I like mixing metals, mostly yellow gold and silver/white gold. Great thread BTW!


----------



## megs0927

Get the trinity! I have the regular or/standard size and I am still thinking about getting the XS as well. It's a great piece!


----------



## kbell

I mix everything. I have sterling silver, yellow rose & white gold, platinum... some have mixed in the actual pcs like white & yellow gold bracelet...
I never really think about it anymore.
I just throw on what I feel like wearing and don't worry if the pieces match each other. I just make sure the
overall look with what I'm wearing looks good.


----------



## Louish

kbell said:


> I mix everything. I have sterling silver, yellow rose & white gold, platinum... some have mixed in the actual pcs like white & yellow gold bracelet...
> I never really think about it anymore.
> I just throw on what I feel like wearing and don't worry if the pieces match each other. I just make sure the
> overall look with what I'm wearing looks good.



I think that's what I'm struggling with - making sure MY mixed metal look looks good. I don't usually count my rings as a metal colour per se (I see them more as an extension of me rather than jewellery) so if I'm wearing RG or YG jewellery I'm always mixing. But I want to mix & layer. Be brave enough to wear YG earrings & RG necklace!


----------



## BPC

Honestly, I think the only time the different metal colors would be obvious is when you're wearing a let's say YG necklace and a WG bracelet. 
For any other combo like earring, necklace, and ring.. it wouldn't be obvious.
Regarding the trinity ring, I have it in the thinnest size. The white gold band completely blends in. I don't think it brings any of the metals together. A thicker trinity ring may work better, but the thin one, nope.


----------



## tinyyogini

I say mix away!  I usually wear an "anchor " piece that contains all the metals I'm mixing.  It's generally one of my two tone Michele watches in stainless and rose gold or stainless and yellow gold. My wedding set is platinum and I love mixing in rose gold or yellow gold. Have fun playing with combinations!


----------



## Louish

BPC said:


> Honestly, I think the only time the different metal colors would be obvious is when you're wearing a let's say YG necklace and a WG bracelet.
> For any other combo like earring, necklace, and ring.. it wouldn't be obvious.
> Regarding the trinity ring, I have it in the thinnest size. The white gold band completely blends in. I don't think it brings any of the metals together. A thicker trinity ring may work better, but the thin one, nope.

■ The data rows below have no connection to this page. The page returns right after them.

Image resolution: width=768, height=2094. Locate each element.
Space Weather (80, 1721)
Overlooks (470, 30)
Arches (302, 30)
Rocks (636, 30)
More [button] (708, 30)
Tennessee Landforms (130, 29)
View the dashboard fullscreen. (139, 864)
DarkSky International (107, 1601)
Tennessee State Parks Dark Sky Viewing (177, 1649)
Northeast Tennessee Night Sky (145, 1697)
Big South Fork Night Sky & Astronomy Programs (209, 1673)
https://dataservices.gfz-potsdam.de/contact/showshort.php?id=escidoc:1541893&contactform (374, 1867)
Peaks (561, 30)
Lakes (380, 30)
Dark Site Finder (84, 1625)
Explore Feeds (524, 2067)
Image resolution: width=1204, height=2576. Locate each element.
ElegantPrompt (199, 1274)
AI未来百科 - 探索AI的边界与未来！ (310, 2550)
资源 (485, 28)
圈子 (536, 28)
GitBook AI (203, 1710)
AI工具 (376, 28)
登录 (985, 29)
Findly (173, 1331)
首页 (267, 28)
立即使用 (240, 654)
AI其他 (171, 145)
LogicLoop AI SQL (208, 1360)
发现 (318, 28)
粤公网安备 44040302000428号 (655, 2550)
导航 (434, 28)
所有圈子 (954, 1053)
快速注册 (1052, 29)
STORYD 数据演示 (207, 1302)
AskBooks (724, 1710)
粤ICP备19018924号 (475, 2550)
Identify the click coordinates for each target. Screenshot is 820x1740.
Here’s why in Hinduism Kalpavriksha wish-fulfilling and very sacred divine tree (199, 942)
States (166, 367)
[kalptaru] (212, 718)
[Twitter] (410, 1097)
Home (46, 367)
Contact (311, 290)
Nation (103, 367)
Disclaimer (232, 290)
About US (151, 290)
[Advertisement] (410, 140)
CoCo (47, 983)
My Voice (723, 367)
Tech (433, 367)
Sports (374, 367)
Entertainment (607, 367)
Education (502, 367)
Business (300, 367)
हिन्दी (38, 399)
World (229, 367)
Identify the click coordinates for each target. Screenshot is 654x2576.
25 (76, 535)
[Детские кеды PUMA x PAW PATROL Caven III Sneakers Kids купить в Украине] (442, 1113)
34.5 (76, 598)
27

That's interesting about the Trinity ring. It's a shame I currently don't wear watches often as it seems many people use that to tie in mixed metal looks


----------



## cdtracing

I mix my metals.  I mix yellow gold with white gold & silver.  I don't have a lot of rose gold yet but I do mix in the few pieces I do have from time to time....mostly with my white metals.  I've been looking at watches & really like the Cartier Ballon Bleu & the Cartier Imperial in stainless steel & rose gold.  I have a few pieces that are two toned in yellow & white gold so they integrate well with either color gold.


----------



## Tatti_

I want to buy more quality jewelry in YG or RG. Most of my jewelry is silver or WG. I love my jewelry and want to wear it as often I can. But it is very sad when I don't wear my jewelry in YG or RG.

Do you think I can wear some silver pieces together with Gold? I think YG and RG can look very good together. Or WG and RG.

Do you wear silver and Gold together?


----------



## chessmont

Tatti_ said:


> I want to buy more quality jewelry in YG or RG. Most of my jewelry is silver or WG. I love my jewelry and want to wear it as often I can. But it is very sad when I don't wear my jewelry in YG or RG.
> 
> Do you think I can wear some silver pieces together with Gold? I think YG and RG can look very good together. Or WG and RG.
> 
> Do you wear silver and Gold together?


Of course you can!  I do. Some people prefer to be match-matchy and that is fine, too, but mixing, hey it's fun and fine (IMO)!


----------



## darkangel07760

JenW said:


> I think it's more about mixing discordant styles than metal colors.
> 
> For example, if your wedding set is delicate and  floral, a masculine watch might not look good even if the metals matched.


Agreed. I think the style of the jewelry is more important to keep "in the same family" than the color of the metals!


----------



## ouiouilexiaussi

I’m very matchy matchy, so when I mix metals, I do it intentionally. Like a gold chain with a silver charm, a silver bracelet + a gold bracelet, and stud earrings paired off in my 4 earlobe piercings: a gold pair and a silver pair.


----------



## am3070

hi all, I know variations of this have been posted over the years but to bring this up to date - how do you deal with mixing metals?

Or do you avoid mixing metals entirely?

Do you have a strategy / rules you follow?

When I wear my white gold/stainless steel rolex, i am partial to wearing all my white pieces on my left hand with my stainless Rolex, and keep my yellow and rose gold pieces on my right hand. Will post a pic I love on insta that shows this when I find it.

However, when I wear my two tone watch I mix all my pieces together because I feel the two tone watch ties it together. 

Would love to see and hear your variations or if any of you spend as much of your time analyzing this as I do


----------



## meluvs2shop

I mix metals everyday. I do wear a two tone watch mostly every day tho. 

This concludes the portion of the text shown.